### Task input

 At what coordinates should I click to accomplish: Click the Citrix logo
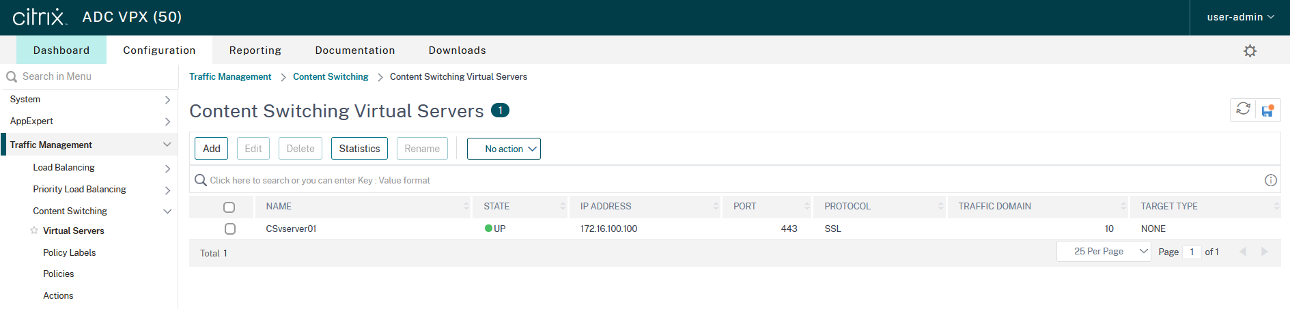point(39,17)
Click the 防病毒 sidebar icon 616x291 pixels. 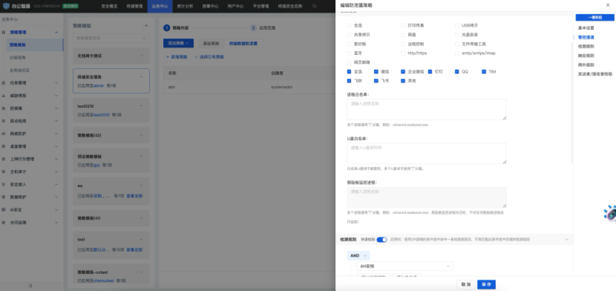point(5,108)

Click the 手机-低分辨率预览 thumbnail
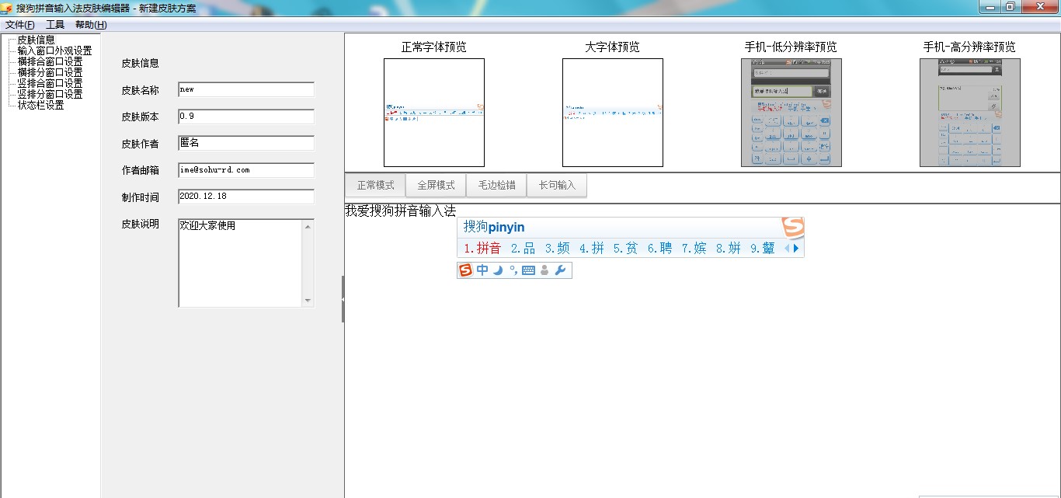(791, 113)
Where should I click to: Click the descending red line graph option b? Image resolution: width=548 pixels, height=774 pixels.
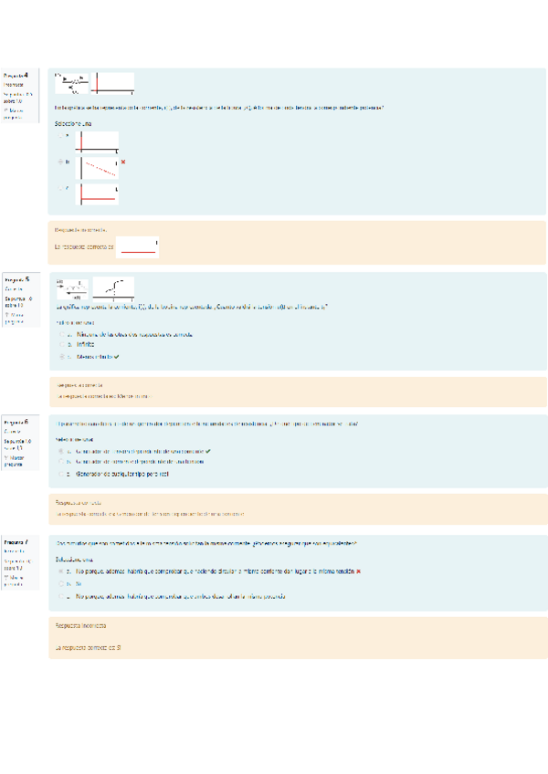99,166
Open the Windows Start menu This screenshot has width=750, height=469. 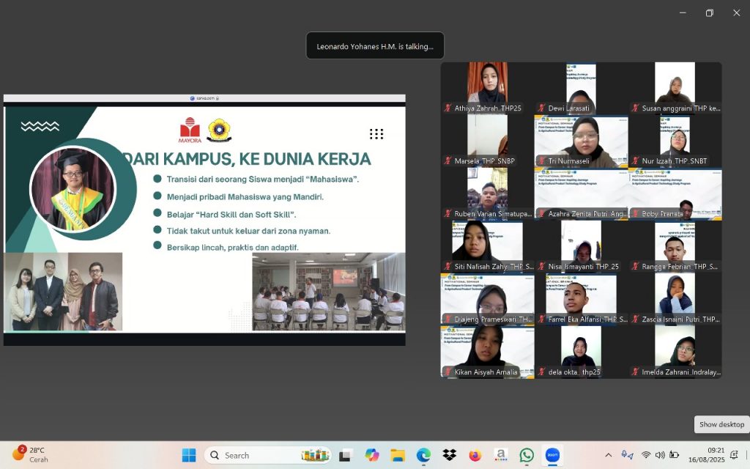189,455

######
### Task input

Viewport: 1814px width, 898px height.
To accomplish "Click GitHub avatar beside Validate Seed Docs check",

######

| Required work |
All that is wanted is the stretch of lines above from the one containing "Viewport: 1814px width, 898px height." through the one containing "GitHub avatar beside", duplicated exactly.

| Result of this task |
Viewport: 1814px width, 898px height.
To accomplish "Click GitHub avatar beside Validate Seed Docs check",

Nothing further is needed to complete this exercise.